All patients presenting with lid retraction should undergo thyroid function testing. In most cases, a selective (3rd generation) TSH suffices. Some clinicians also obtain a thyroid-stimulating antibody (TSI) level, positing that this may be elevated in euthyroid patients and may prove to be a reliable early marker of subsequent dysfunction. If the TSH and TSI are normal, the patient should be retested every six months for two to three years, or sooner if he becomes systemically symptomatic. Up to 10 percent of patients with clinically obvious TED can be euthyroid on presentation. Of euthyroid patients, 25 percent will develop thyroid function testing abnormalities within one year, and 50 percent will do so within five years.

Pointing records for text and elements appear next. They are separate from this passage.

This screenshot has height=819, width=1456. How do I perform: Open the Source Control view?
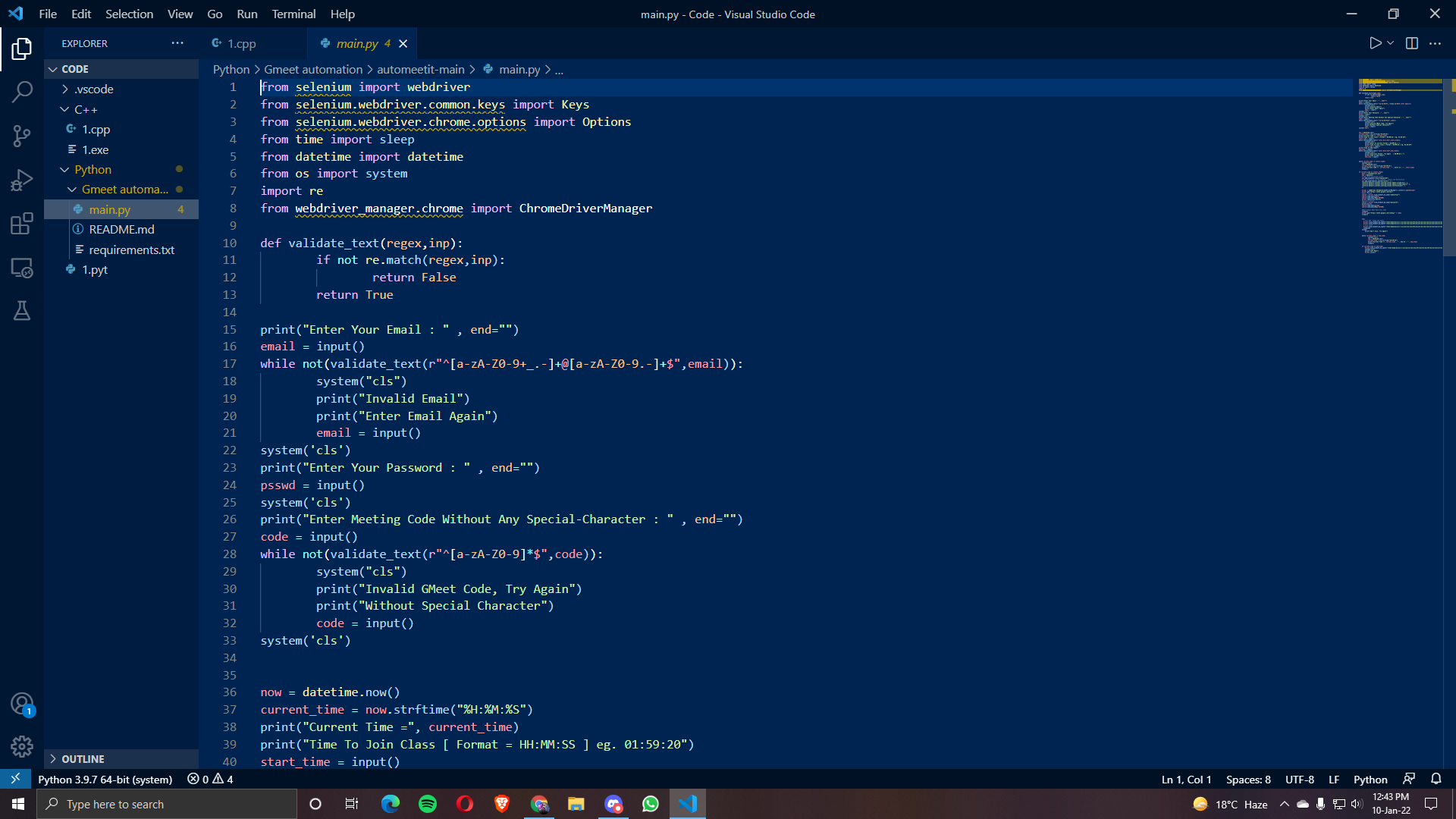click(22, 136)
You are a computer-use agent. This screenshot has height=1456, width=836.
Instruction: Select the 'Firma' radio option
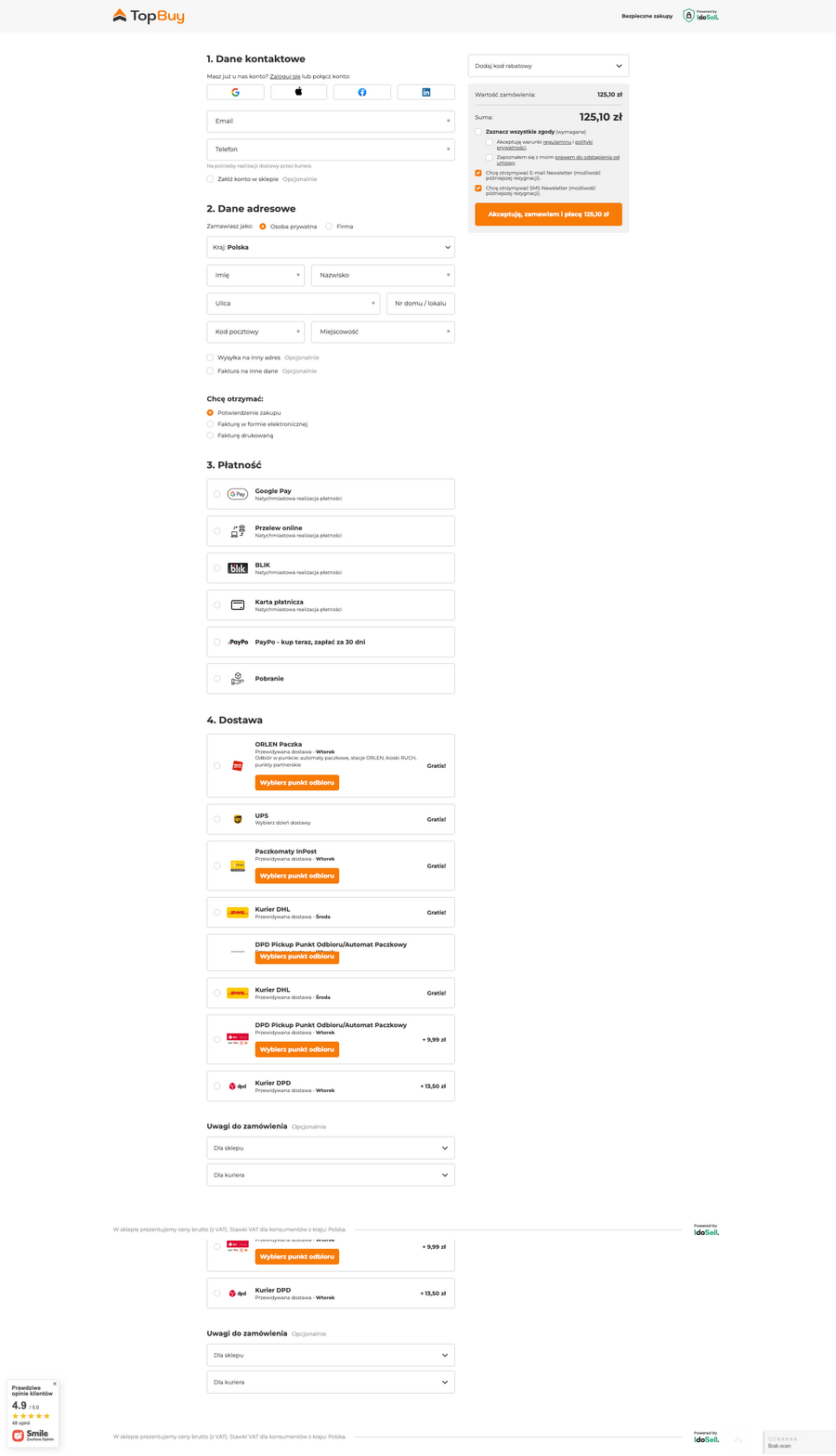click(329, 227)
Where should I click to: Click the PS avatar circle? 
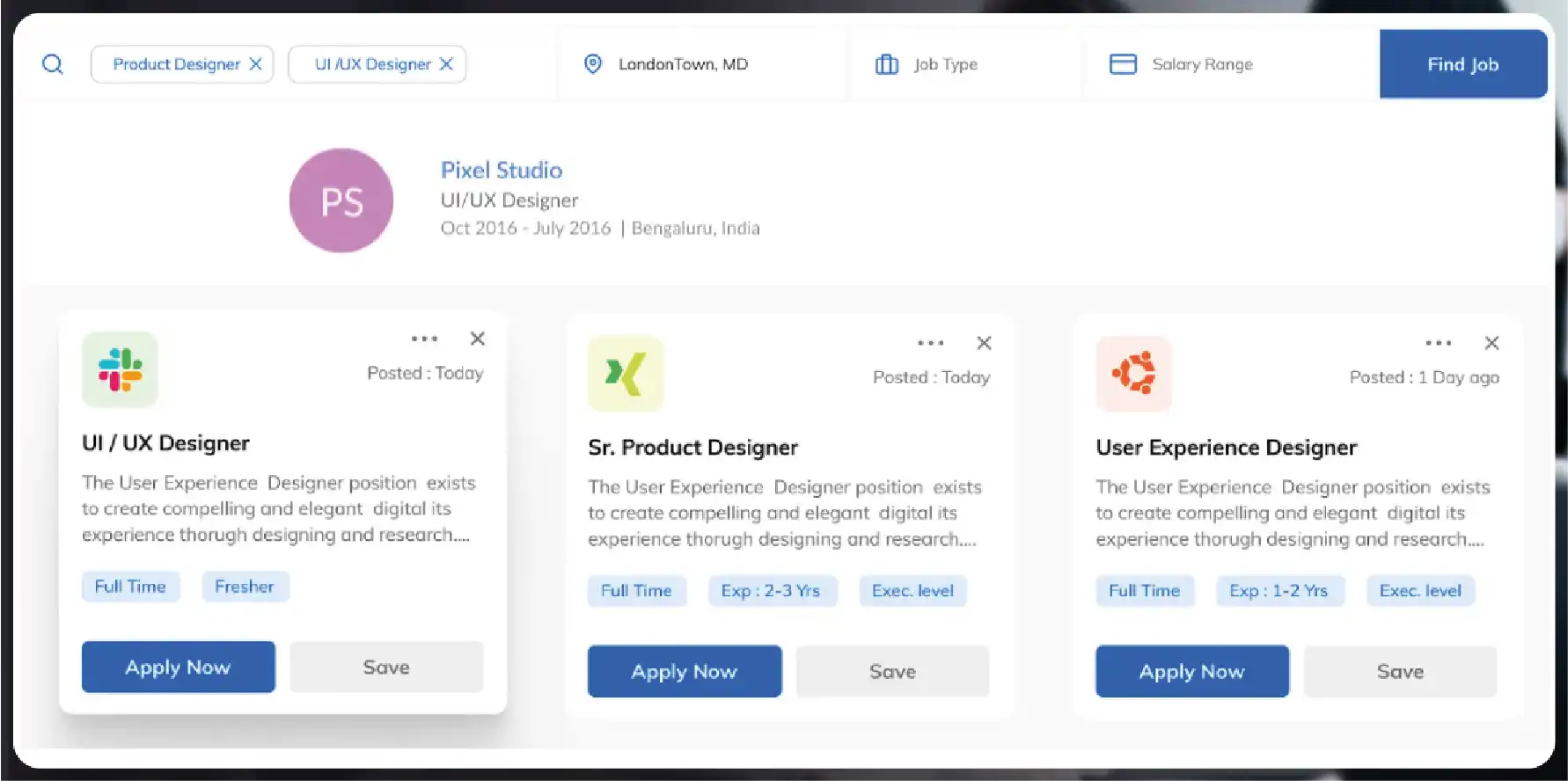tap(341, 201)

Ptosis is a common condition and, fortunately, the majority of etiologies are benign. However, a few history and examination points can rule out dangerous causes of ptosis. The simple mantra of “upper lid, pupils, and EOMs–if one is abnormal check the other two” cannot be overemphasized. REVIEW
Dr. Bilyk is an attending surgeon in the Oculoplastic and Orbital Surgery Service at the Wills Eye Institute, and an associate professor of ophthalmology at Jefferson Medical College. Contact him at Neuro-Ophthalmologic Associates (215) 825-4796.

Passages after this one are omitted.